QUESTIONS
[A] In the quote list, who is credited with saying "When in doubt, use cross products!"?
[B] Reproduce everything in the quote list from "-You have to" down to "(on Cat's Cradle)".

PROVIDED TEXT
..........
I think I stapled my butt.
Duncan
 
If you were to get hydrochloric acid on you, would you wash it off with water or simply cancel it out with a base such as vinegar?
Brendan
 
There are people who are not good at things.
Os
 
There is no seven!
Joy
 
Hold on... just a minute... it's 5!
Joy
 
Yeah... like that time in Nam...
Brendan
 
I don't like it when bugs have sex. Or bats.
Melissa
 
Joy, you think you know about braiding? Look at Dustin!
Brendan
 
This is all I learned from history class. Dances.
Brendan
 
You know, he's the big guy with the bold hair.
Mrs. Fritz
 
I can't believe you only have one quote from me!
Sky
 
That woodchuch won't even look at you now. You made him sad.
Melissa to me
 
I'll just use Mrs. Fazzino's apple.
Mrs. Okamoto
 
Did you get those from Chinese fortune cookies?
Me
-Winston, you need to learn to be more patient with people when they can't do something. What if some Russian guy came up to you and said "Ha ha you're stupid you can't speak Russian!"
-Well if it were Nerminka the first day I'd cry and then the next day I'd learn some Russian and then the next day I could talk to her and then the next day... well you know.
Winston and me
 
Go find me a uterus!
Andre
 
My turtle wants to have sex with your penguin.
Me to Parfait
 
The lawn bags are attacking me!
Dawnsie
 
Damn you! I specifically asked to be not actually related but everyone called me their cousin...
Me
 
Brendan, don't trip over your wife.
Me
 
-What are you writing?
-Would you believe me if I said I was translating the lost chapter of Mein Kampf in which Hitler said "You know, I really don't have anything against the Jews. They're pretty cool. I just had a bet with a Polish guy that I could wipe out an entire race. I guess I lost."
Aaron and me
 
He... said... yes!
Morgie
 
3...2...1...poke!
Sonia
 
Don't poke me with that!
Joy
 
There's a fly in there!
Me
 
We need more nachos.
Joy and me
 
Go find a bumblebee to be attracted to!
Me
 
Such feminine handwriting...
Joy
 
-I don't know how to do it.
-You have to go inside.
-Wait... what?
-Just stick your hand in and I'll tell you when to stop.
-I can't get it!
-Don't worry, not many guys are good at this.
Kara, Brendan and me (on Cat's Cradle)
 
Who's Peter Picard?
Joy
 
All... night... long...
Morgie
 
Aw! The butterfly's your husband!
Me to Shiro
 
When in doubt, use cross products!
Joy
 
I should be dead... I've drank so many things I should'nt've... like nail polish remover.
Brendan
 
Good icecream.
Dawnsie, Joy, Shiro and me
 
Will is sexy and hot...
Ding
 
Coolalalalala!
Winston
 
I'm as happy as a lark.
Harry T.
 
-You don't just give girls lingerie in high school.
-I know. It's joke.
-You said you were serious.
-But if you did... sweet!
..........
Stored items
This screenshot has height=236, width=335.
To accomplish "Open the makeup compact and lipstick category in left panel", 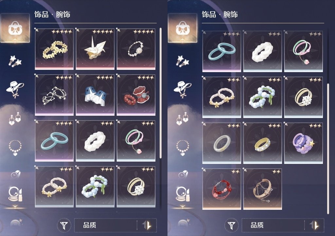I will (x=15, y=194).
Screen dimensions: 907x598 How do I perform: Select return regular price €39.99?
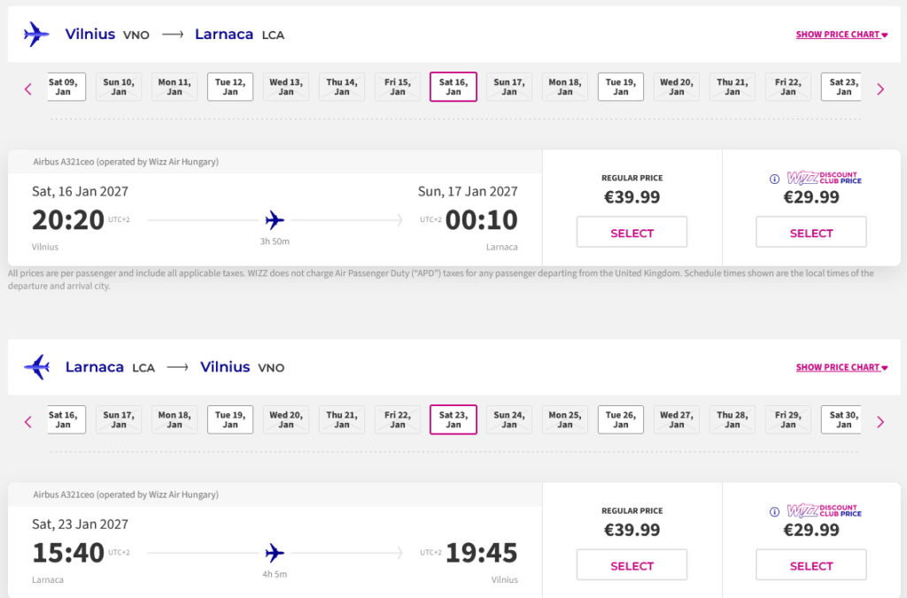point(632,565)

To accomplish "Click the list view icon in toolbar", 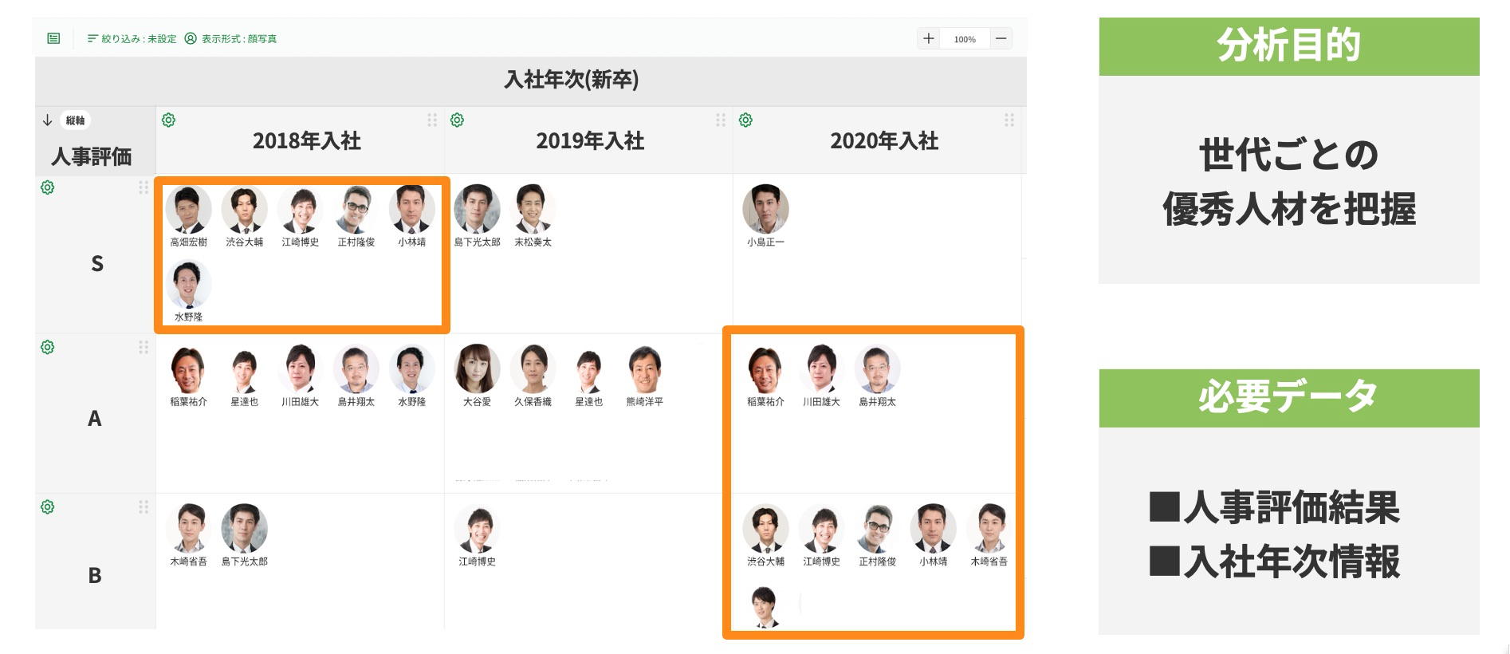I will point(53,38).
..........
ANSWERS TO EACH TASK
[A] Joy

[B]
-You have to go inside.
-Wait... what?
-Just stick your hand in and I'll tell you when to stop.
-I can't get it!
-Don't worry, not many guys are good at this.
Kara, Brendan and me (on Cat's Cradle)